The nominate subspecies of the plain-winged antshrike is found in Peru from south of the Marañón and Amazon rivers into Bolivia as far as central Santa Cruz Department and in southern Amazonian Brazil. In Brazil its range is roughly bounded by the lower Juruá River in Amazonas State, the Tocantins River in Pará and Tocantins, Acre, Rondônia, northern and western Mato Grosso, and southern Pará. Subspecies T. s. capitalis is found from Vaupés Department in extreme eastern Colombia east and south into west-central Amazonian Brazil to the Solimões River (upper Amazon) as far east as the Madeira River. Subspecies T. s. heterogynus is found from southeastern Colombia's Meta Department south through eastern Ecuador into northeastern Peru north of the Marañón and Amazon.

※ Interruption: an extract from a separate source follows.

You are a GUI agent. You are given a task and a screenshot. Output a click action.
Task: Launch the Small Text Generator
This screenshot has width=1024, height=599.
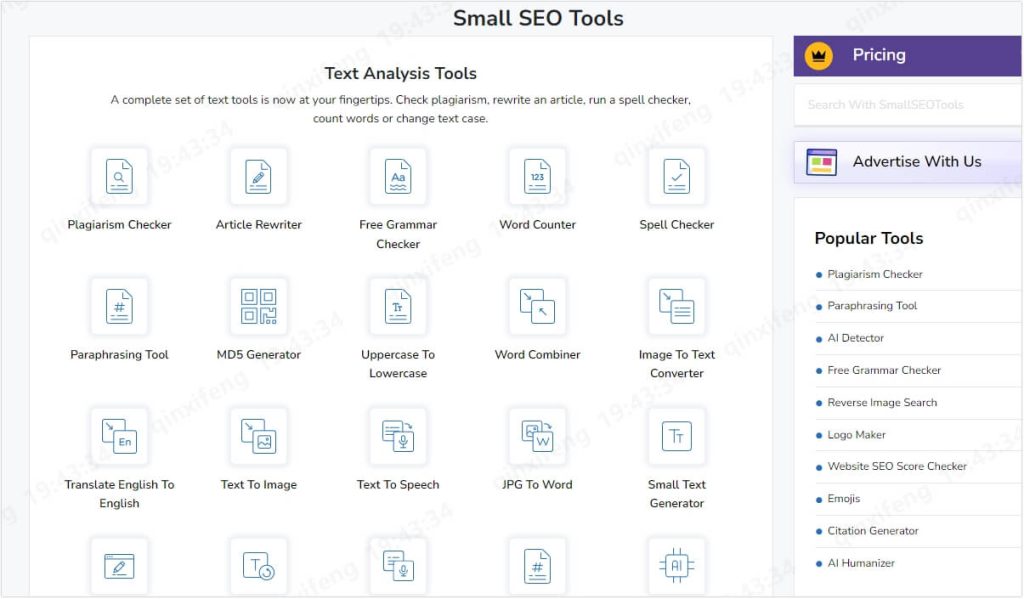(x=677, y=436)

The plain-winged antshrike inhabits humid evergreen forest, both seasonally flooded forest in the lowlands and drier terra firme upland forest. It favors the understorey to midstorey of the forest interior and also occurs in dense vegetation at the forest edges and in nearby secondary forest. In elevation it is found mostly below 1000 m in Ecuador, below 800 m in Colombia, up to 1300 m in Peru, and from sea level to 900 m in Brazil.

==Behavior==
===Movement===

The plain-winged antshrike is presumed to be a year-round resident throughout its range.

===Feeding===

The plain-winged antshrike's diet is not known in detail but is mostly insects and other arthropods. It usually forages singly or in pairs and regularly joins mixed-species feeding flocks as they move through its territory. It usually forages between about 5 and 10 m above the ground but will feed as high as 30 m. It forages while hopping among branches, commonly sallying to glean prey from leaves, stems, vines, and branches. It also gleans by reaching from a perch and while briefly hovering. There is one record of an individual following an army ant swarm to catch prey fleeing the ants.

===Breeding===

The plain-winged antshrike's breeding season has not been defined. Four active nests have been described; they were found in February and October in Brazil and in March and September in Peru. They were shallow cups made of coarse plant fibers and other plant material and covered with moss, lichen, or fungus-covered twigs. They were hidden among foliage suspended by their rim in a branch fork within 2 m of the ground. Their clutches of two eggs were incubated by both parents during the day. The incubation period, time to fledging, and other details of parental care are not known.

===Vocalization===

The plain-winged antshrikes's song differs somewhat among the subspecies. In general it is "a slightly accelerating series of similar notes at same pitch, ending in sharply downslurred note that 'falls off' to a lower pitch". Both the number of notes and pace vary; the song of subspecies T. s. heterogynus has more abrupt notes, a faster pace, and a lower pitch on the first note than those of the other two subspecies. The species' calls include a "long, slightly downslurred, somewhat plaintive note" that often repeated for a long period, a "soft nasal note", a "quiet whistled note", and in alarm "short growls given rapidly".

==Status==

The IUCN has assessed the plain-winged antshrike as being of Least Concern. It has a large range; its population size is not known and is believed to be decreasing. No immediate threats have been identified. It is considered fairly common to common across its range, which includes "vast areas of intact, protected habitat".